An ecosystem is best approach for a variety of reasons. It is a collective system, including a health IT solution and consulting guidance and support, for hospital operations to maximize the benefits of care collaboration, through efficiency and scalability of care providers’ bandwidth. It must include an auditable compliance component to provide crucial measurements and enforce quality guidelines for the model according to hospital and clinic management. The ecosystem also must include the ability to track and monitor progress towards the state of homeostasis for all attributes contributing the patient’s overall well being.
So how would this play out in a real-world care setting? For example, a 75-year-old patient may take a dozen medications to treat diabetes, high blood pressure, mild congestive heart failure and arthritis. After beginning to have trouble remembering to take the pills, the patient might visit her primary-care physician to discuss this and other worrisome developments, such as hip and knee pain, dizziness, low blood sugar and a recent fall. During the typical physician encounter, there is not enough time to address the patient’s myriad ailments. A patient may see several specialists, but no one talks to all providers about care, resulting in potential conflicting recommendations for treatment, or medications that could interact harmfully.
The care team for the above patient would potentially consists of: a primary care provider (high blood pressure and care coordinator), a cardiologist (congestion heart failure), an endocrinologist (diabetes), dietician (diabetes), a rheumatologist (arthritis), physical and/or occupational therapists (arthritis, falls, hip and knee pain), and a psychologist or a psychiatrist (depression).

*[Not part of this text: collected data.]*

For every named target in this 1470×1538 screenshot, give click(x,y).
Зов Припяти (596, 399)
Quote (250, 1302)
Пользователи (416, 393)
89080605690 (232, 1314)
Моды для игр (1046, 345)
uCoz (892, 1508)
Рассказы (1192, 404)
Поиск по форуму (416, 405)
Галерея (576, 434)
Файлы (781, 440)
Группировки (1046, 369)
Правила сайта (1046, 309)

The above case brings challenges to the healthcare system on multiple fronts:
- More time from primary care providers with limited result outcomes due to the lack of collaboration with other care providers, specialists and community services.
- Potential conflicting recommendations for treatment because of the lack of coordination and bidirectional medical information flows from multiple care providers and specialists.
- The patient’s risk for complications, emergency visits and hospital stays significantly increases.
- As conditions worsen, the patient develops symptoms for behavioral health conditions.
The solution for the above scenario is based on care management. The care manager would work with all care providers, manually “pulling and pushing” the patient’s medical conditions and updates to all involved care providers. However, implementing the care collaborative model has been error prone, costly and inefficient, CMS notes.
This is the challenge of a “revolving door care environment’ in addressing the need for integration between physical and behavioral health services. The Health Collaborative Ecosystem is the answer for such a challenge.
However, to support such a revolution, healthcare, as an industry, needs to have financial incentives. CMS is now encouraging a transformation through financial incentives.
With the Health Collaborative Ecosystem’s objective is to create a patient state of homeostasis, rural and community hospitals and clinics can accomplish multiple goals—they can better services to the community, better defined patient outcomes and open new avenues for health services with behavioral health and filling the revenue gap.